久しぶりの参加でした。人生色々なことがあるものだと感じた日々でした。2007年3月より、原爆訴訟に関わるようになって、その流れで、今回の参加になりました。期間が短いので勤務に穴をあまり開けなくていいかと感じて参加しました。出発の3月8日、新大阪で関空行きのはるかに乗ろうとした時に私の前で並んでいらしたのが、鎌田七男先生でした。原爆症の勉強をしている時によく名前が出る先生です。初対面でした。どこに行かれるのですかと聞かれ、インドと答えたら同じ目的とわかりました。広島の斎藤先生が自分の弟子でよく頑張っていると語られていました。他の日本支部の先生はすでにインドに行かれ観光をされているのに、ぎりぎりまで仕事があったとの事でした。8日(土)13時出発予定のインド航空は40分ほど遅れて関空を離陸し、香港で1時間の給油後デリーへ離陸する予定であったが、結局は香港で泊ることになった。重松、野崎さん両人の通訳の方が添乗員代わりをしていただきました。同じ香港泊まりの日本人のメンバーとは、顔見知りになり、帰りの日にも出くわしました。9日の深夜ちかくデリーに到着、サムラートホテルで成田発の6名と合流でき、軽いビールがおいしかった。

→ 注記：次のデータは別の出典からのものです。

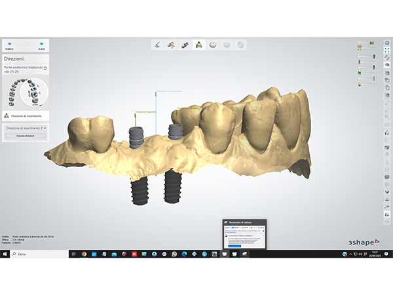Click the top icon in right vertical toolbar
393x295 pixels.
point(387,43)
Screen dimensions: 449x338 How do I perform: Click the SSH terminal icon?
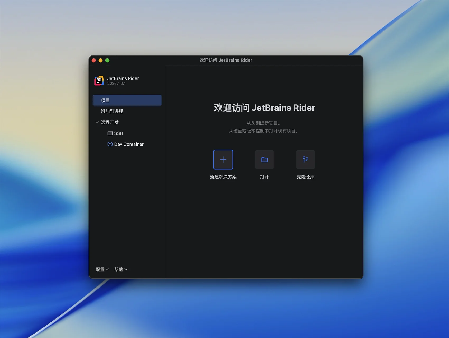[110, 133]
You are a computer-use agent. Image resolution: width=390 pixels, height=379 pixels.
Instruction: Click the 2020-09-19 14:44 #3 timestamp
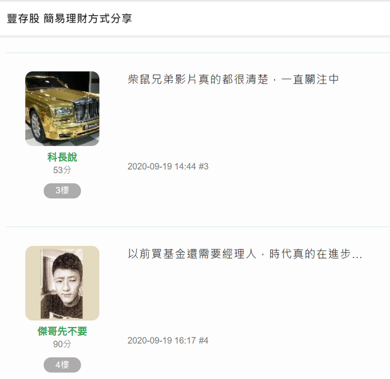tap(168, 166)
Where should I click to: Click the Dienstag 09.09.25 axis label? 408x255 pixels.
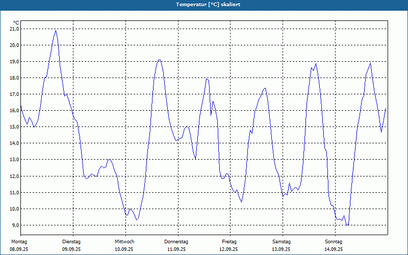pos(71,245)
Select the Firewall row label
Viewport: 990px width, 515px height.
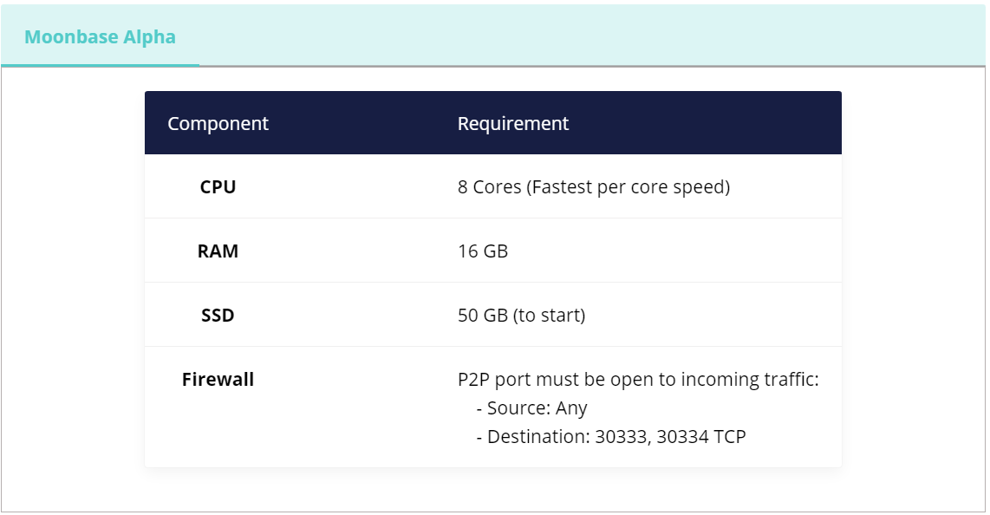(218, 379)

世界大会の第一日目の開会式、全体会議には参加できなかったが、出席できた全体会議、分科会及び関連資料とインターネットから感想を述べます。当地のニュースとIPPNWヨーロッパ支部のホームページには、9日の開会式にはインドのハミッド・アンサリ副大統領が出席、演説をしたとの事。11日の閉会式の中でのインドからの発言者(保健相だけでなく)も含め、マハトマ・ガンジーとラジーブ・ガンジーの2人のガンジーの名前がよく出ました。インドの核保有の言い訳の発言が多いと思いました。IDPD(Indian Doctors for Peace and Development)は、インド国民会議を支持しているのか?。

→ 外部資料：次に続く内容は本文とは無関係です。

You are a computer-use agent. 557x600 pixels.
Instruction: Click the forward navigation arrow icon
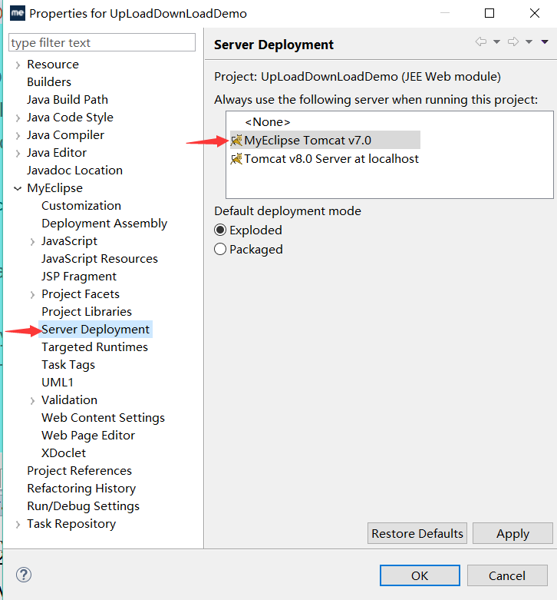coord(513,41)
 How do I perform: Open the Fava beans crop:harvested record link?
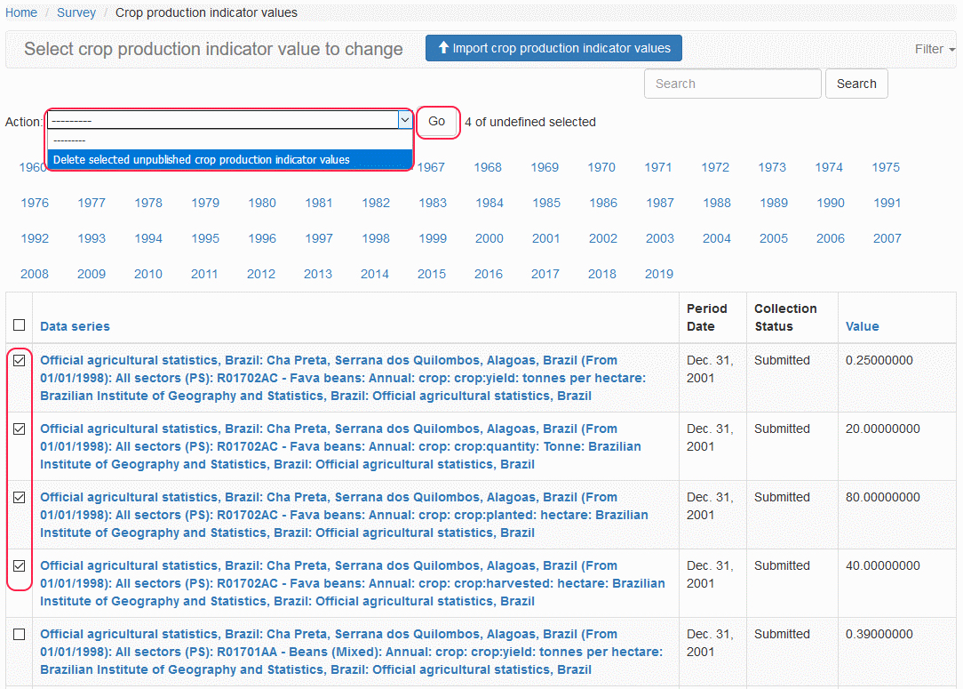pyautogui.click(x=352, y=583)
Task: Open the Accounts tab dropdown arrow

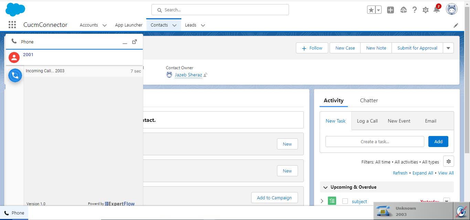Action: coord(105,25)

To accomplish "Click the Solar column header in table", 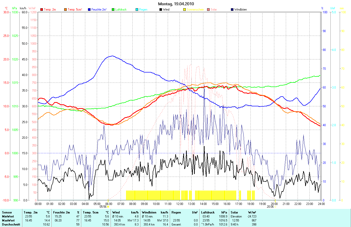I will [234, 212].
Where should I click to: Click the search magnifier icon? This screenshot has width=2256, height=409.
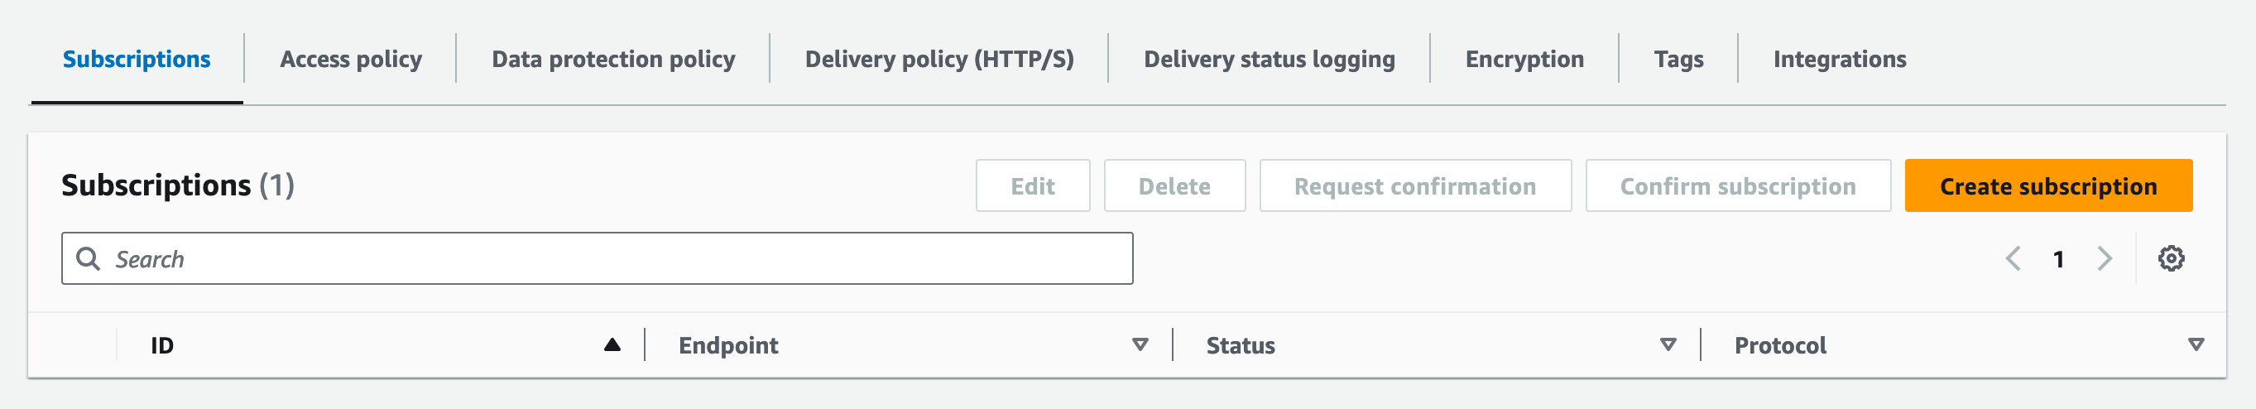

10日、最初の全体会議のテーマは「グロバリゼーションと軍事化」の中スーザン・ジョージ(トランスナショナルセンター研究所副所長・グロバリゼーション観測所代表)は、ネオコンのグロバリゼーションという表現をしていて、以下の発言がされた。イラク戦争は、原油の争奪が戦争の原因であったが、これからは食料、水の確保が差し迫った問題となり、争いの火種となるであろう。それは中東やトルコで現実の問題となっているし、インドでも核エネルギーを維持するためには冷却水が不可欠である。また市場原理主義の下で暗躍する多国籍企業は利害の衝突から戦争につながる危険をはらんでいる。IPPNWヨーロッパ支部のホームページに、スーザン・ジョージの発言が載っています。スーザン・ジョージさんの訳本を本屋で買いましたが、彼女はマルクス主義を批判していましたが、anti-(反)ではなく、altermative(もうひとつの)という立場でした。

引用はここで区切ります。